■ **About this task**: For this exercise, repeat the records below exactly as written.

[Stored data]
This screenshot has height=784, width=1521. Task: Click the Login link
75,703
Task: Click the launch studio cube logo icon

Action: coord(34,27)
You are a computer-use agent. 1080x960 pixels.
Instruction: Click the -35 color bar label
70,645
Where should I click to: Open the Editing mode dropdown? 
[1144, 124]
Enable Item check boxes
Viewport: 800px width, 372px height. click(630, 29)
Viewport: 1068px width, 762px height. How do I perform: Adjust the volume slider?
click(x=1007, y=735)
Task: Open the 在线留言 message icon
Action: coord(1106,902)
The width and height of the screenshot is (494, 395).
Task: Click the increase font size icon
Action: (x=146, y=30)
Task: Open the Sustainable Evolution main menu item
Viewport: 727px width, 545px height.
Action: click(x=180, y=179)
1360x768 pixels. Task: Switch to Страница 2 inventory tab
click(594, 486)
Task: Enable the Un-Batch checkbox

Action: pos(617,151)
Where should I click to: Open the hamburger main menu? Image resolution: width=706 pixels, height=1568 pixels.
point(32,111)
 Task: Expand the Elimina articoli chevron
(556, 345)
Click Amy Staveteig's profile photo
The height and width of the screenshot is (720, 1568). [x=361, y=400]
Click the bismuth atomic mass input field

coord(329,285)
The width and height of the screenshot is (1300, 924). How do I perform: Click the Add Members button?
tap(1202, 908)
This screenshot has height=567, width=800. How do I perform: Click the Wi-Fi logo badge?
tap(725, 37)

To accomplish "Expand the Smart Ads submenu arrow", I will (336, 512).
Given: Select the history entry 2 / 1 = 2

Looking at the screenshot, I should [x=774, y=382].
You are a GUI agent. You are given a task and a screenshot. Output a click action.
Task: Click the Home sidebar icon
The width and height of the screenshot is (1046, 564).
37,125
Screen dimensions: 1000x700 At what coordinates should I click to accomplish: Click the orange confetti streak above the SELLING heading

■ **Reply**:
This screenshot has height=784, width=1521. Task: Click the Login link
75,703
Task: Click the launch studio cube logo icon

Action: coord(34,27)
You are a computer-use agent. 1080x960 pixels.
Instruction: Click the -35 color bar label
70,645
Where should I click to: Open the Editing mode dropdown? 
[1144, 124]
Enable Item check boxes
Viewport: 800px width, 372px height. click(630, 29)
Viewport: 1068px width, 762px height. How do I perform: Adjust the volume slider?
click(x=1007, y=735)
Task: Open the 在线留言 message icon
Action: coord(1106,902)
The width and height of the screenshot is (494, 395).
Task: Click the increase font size icon
Action: (x=146, y=30)
Task: Open the Sustainable Evolution main menu item
Viewport: 727px width, 545px height.
Action: click(x=180, y=179)
1360x768 pixels. Task: Switch to Страница 2 inventory tab
click(594, 486)
Task: Enable the Un-Batch checkbox

Action: pos(617,151)
Where should I click to: Open the hamburger main menu? Image resolution: width=706 pixels, height=1568 pixels.
point(32,111)
 Task: Expand the Elimina articoli chevron
(556, 345)
Click Amy Staveteig's profile photo
The height and width of the screenshot is (720, 1568). [x=361, y=400]
Click the bismuth atomic mass input field

coord(329,285)
The width and height of the screenshot is (1300, 924). How do I perform: Click the Add Members button?
tap(1202, 908)
This screenshot has height=567, width=800. How do I perform: Click the Wi-Fi logo badge?
tap(725, 37)

To accomplish "Expand the Smart Ads submenu arrow", I will (336, 512).
Given: Select the history entry 2 / 1 = 2

Looking at the screenshot, I should [x=774, y=382].
You are a GUI agent. You are given a task and a screenshot. Output a click action.
Task: Click the Home sidebar icon
The width and height of the screenshot is (1046, 564).
37,125
Screen dimensions: 1000x700 At what coordinates should I click to accomplish: Click the orange confetti streak above the SELLING heading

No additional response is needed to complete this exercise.